Example: Login Credentials
Store credentials as variables for use in Fill steps:
| Variable Key | Variable Value |
|---|---|
username |
admin@example.com |
password |
TestPassword123! |
In your Fill steps:
- Fill
#emailwith{{username}} - Fill
#passwordwith{{password}}
This keeps credentials centralized and makes it easy to update them without editing individual tests or flows.
Example: Multiple Variables in One Field
You can use multiple variables in a single field:
{{baseUrl}}/api/v{{apiVersion}}/users
With baseUrl = https://staging.example.com and apiVersion = 2, this resolves to https://staging.example.com/api/v2/users.
Variables in Control Flow Conditions
Environment variables integrate with control flow conditions. Two condition types work directly with variables:
- variable-equals — evaluates to true if the specified variable's value exactly matches a given string
- variable-contains — evaluates to true if the specified variable's value contains a given substring
This lets you create conditional test logic based on the current environment. For example, you might skip certain steps when running against production by checking an environment variable:
If: variable-equals "environment" = "staging"
Fill #seed-data with "test-data-001"
Click button#seed
End If
In this example, the seed data steps only execute when the environment variable is set to staging, allowing the same test to run safely in both staging and production.
Scope and Sharing
Environment variables are stored on the project and are shared across all tests in that project. Every test and every reusable flow within the project has access to the same set of variables.

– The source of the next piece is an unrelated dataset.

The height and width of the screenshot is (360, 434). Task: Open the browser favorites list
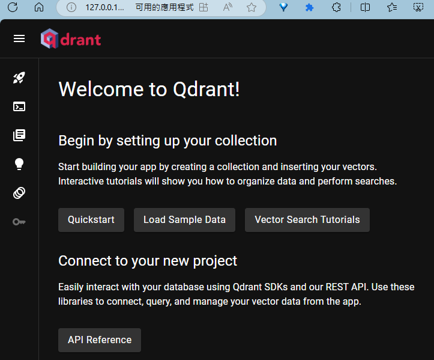click(x=392, y=7)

Variables are not shared across projects.
This means:
- Changing a variable value affects every test in the project on the next run
- All tests in a project share the same environment configuration
- If two projects need different variable sets, they are completely independent
Best Practices
Use environment variables for any value that might change between environments (URLs, credentials, feature flags) so you can switch environments by changing variables, not by editing tests.

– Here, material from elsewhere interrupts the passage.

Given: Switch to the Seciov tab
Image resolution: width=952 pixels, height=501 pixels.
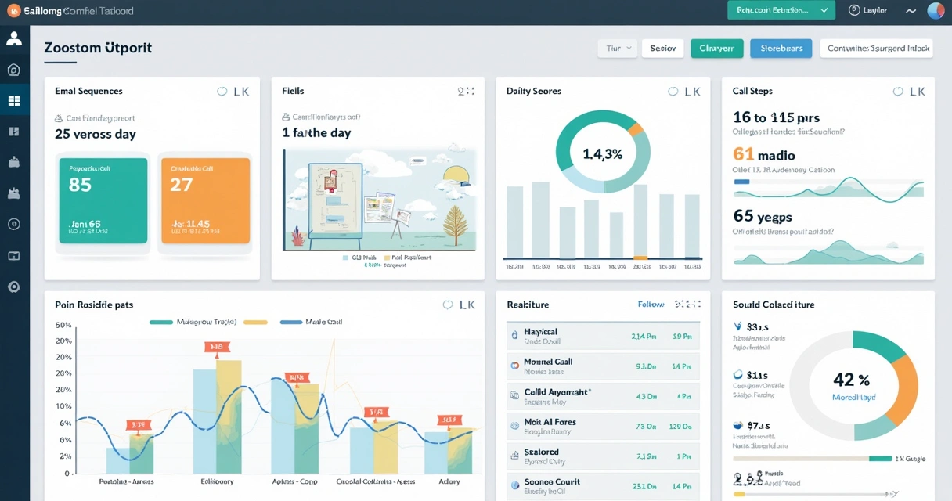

- Use for environment-specific values — URLs, API endpoints, hostnames, and ports that differ between dev, staging, and production.
- Centralize credentials — store test usernames, passwords, and API keys as variables. Update them in one place when they change.
- Feature flags — use variables to control test behavior based on feature availability. Combine with control flow conditions to skip or include steps.
- Descriptive key names — use clear names like
baseUrl,adminEmail,apiTimeoutrather than abbreviations. - Document your variables — maintain a consistent set of variable names across projects so team members know what to expect.
- Avoid hardcoded values in steps — if a value appears in multiple steps and might change, extract it into a variable.